Somebody in South Jersey woke up a millionaire today.

Somebody in South Jersey woke up a millionaire today.

One of two winning tickets for the $390 million Mega Millions jackpot – the richest lottery in U.S. history – was purchased at Campark Liquors on Dehirsch Avenue in Woodbine, according to the New Jersey Lottery.

"It's the most wonderful thing," Campark Liquors manager Fern Gandy said. "We have so many wonderful customers here. I'm just glad it was one of them."

Jim Schroder, owner of the sprawling, wood-paneled store about a half-hour south of Atlantic City, said he would divide the $10,000 commission for selling the winning ticket among his 10 employees.

"I've had loyal employees here for 10, 15, 20 years," he said. "When people are that loyal, they deserve something."

The Jersey winner shares the giant lottery with a Georgia truck driver, who today stepped forward to claim half the jackpot, the richest lottery prize in U.S. history.

"I'm going to do a lot of fishing," Ed Nabors, 52, of Rocky Face, Ga., about 90 miles north of Atlanta, said in a deep Southern drawl.

Nabors bought his ticket at a convenience store in Dalton - the self-proclaimed "Carpet Capital of the World" - near a carpet mill run by his employer, Mohawk Industries. Asking if he will keep working, he said: "Well, at least for a couple more days."

He elected to take his winnings in a lump sum instead of annual installments, and will get $116.5 million before taxes, or more than $80 million after.

The winning numbers were: 16-22-29-39-42, with the Mega Ball 20.

The odds of hitting them all: about 1 in 176 million.

Tuesday night's drawing was moved to New York's Times Square, where the 12 states involved agreed to hold it in ABC's television studio after brisk sales pushed what had been an estimated $355 million jackpot estimate to $370 million. The drawing's usual home is Atlanta, and the states involved report through Ohio.

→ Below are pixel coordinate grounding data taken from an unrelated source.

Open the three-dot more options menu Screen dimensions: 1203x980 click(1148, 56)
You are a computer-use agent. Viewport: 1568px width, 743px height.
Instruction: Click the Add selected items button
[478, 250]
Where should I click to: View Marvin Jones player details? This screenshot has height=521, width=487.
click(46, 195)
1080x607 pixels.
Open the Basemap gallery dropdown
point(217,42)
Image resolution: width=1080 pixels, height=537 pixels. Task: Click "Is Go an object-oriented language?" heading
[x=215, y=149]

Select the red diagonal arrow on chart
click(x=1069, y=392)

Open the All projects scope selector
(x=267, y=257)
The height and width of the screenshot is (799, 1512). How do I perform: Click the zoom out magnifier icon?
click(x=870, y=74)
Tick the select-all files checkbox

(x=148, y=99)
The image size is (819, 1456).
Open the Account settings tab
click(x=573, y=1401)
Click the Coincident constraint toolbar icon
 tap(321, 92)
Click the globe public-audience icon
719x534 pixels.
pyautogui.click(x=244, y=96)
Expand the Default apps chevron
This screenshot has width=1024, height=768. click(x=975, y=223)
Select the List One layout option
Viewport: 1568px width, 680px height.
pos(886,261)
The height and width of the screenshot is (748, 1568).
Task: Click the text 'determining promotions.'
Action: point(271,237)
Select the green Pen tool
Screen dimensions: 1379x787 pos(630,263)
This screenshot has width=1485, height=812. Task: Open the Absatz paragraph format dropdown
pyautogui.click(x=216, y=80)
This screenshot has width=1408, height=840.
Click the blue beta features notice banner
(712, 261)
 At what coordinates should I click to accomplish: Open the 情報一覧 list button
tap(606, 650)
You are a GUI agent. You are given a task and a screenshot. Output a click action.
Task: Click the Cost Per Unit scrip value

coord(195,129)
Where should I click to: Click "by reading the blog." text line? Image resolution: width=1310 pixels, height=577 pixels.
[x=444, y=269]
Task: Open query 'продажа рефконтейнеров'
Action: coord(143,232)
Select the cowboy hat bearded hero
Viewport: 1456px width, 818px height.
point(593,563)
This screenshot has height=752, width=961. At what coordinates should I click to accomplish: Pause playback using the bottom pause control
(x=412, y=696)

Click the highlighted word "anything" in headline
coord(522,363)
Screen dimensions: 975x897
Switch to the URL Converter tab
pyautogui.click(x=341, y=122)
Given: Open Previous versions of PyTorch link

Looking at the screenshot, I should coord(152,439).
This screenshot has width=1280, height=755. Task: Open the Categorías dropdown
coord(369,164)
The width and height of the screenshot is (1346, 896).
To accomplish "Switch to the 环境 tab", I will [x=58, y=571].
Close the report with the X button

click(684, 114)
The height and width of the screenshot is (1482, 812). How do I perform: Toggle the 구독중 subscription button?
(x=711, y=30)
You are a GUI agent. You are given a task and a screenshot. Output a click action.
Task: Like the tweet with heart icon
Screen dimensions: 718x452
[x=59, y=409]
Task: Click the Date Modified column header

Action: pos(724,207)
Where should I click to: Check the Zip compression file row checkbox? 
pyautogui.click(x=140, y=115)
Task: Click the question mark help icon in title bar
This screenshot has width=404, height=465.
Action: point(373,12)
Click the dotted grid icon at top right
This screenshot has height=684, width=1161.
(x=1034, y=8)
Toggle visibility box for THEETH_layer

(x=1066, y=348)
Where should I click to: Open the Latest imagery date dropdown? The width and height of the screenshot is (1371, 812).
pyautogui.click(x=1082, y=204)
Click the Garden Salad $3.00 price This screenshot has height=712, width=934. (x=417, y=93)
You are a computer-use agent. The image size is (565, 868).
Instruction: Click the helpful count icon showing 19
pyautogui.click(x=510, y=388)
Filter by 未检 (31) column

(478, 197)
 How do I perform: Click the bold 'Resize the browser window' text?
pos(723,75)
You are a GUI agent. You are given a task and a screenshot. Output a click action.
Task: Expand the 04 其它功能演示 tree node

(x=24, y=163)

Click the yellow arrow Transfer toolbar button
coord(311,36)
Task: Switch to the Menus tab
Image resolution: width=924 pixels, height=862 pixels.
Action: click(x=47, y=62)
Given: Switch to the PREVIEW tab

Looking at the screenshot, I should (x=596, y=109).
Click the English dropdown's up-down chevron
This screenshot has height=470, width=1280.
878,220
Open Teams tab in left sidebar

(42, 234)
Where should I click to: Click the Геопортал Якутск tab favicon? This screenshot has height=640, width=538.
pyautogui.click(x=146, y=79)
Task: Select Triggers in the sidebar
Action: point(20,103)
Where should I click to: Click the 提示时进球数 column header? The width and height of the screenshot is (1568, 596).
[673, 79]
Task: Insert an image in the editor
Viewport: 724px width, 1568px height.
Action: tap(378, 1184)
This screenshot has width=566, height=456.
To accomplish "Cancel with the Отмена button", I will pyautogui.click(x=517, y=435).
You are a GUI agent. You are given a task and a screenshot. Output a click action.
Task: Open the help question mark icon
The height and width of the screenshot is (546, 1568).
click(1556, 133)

Even though the temperature was just 16 degrees, a handful of hopefuls showed up in Times Square to watch the drawing.

Millions of others had lined up at lottery agents in the 12 states to buy tickets yesterday. New Yorkers bought more than one million tickets an hour, said Robert McLaughlin, the state's lottery director. Virginia retailers sold about 8,550 tickets a minute.

New York construction worker Andelko Kalinic had an idea of what he would do if his Mega Millions ticket paid off.

"Go to the moon," he said. "Why not?"

Some lottery hopefuls in Ohio never had a chance. Ohio's lottery ticket system went down statewide at about 10:20 p.m., 25 minutes before the deadline, Cohen said. The cause hadn't yet been determined.

"For those people who wanted to make a wager and didn't get a chance, we're very, very sorry," she said.

The largest previous multistate lottery jackpot was $365 million in 2006, when eight workers at a Nebraska meat processing plant hit the Powerball lotto. The Big Game lotto, the forerunner of Mega Millions, paid out a $363 million jackpot in 2000.

Mega Millions tickets are sold in California, Georgia, Illinois, Maryland, Massachusetts, Michigan, New Jersey, New York, Ohio, Texas, Virginia and Washington state.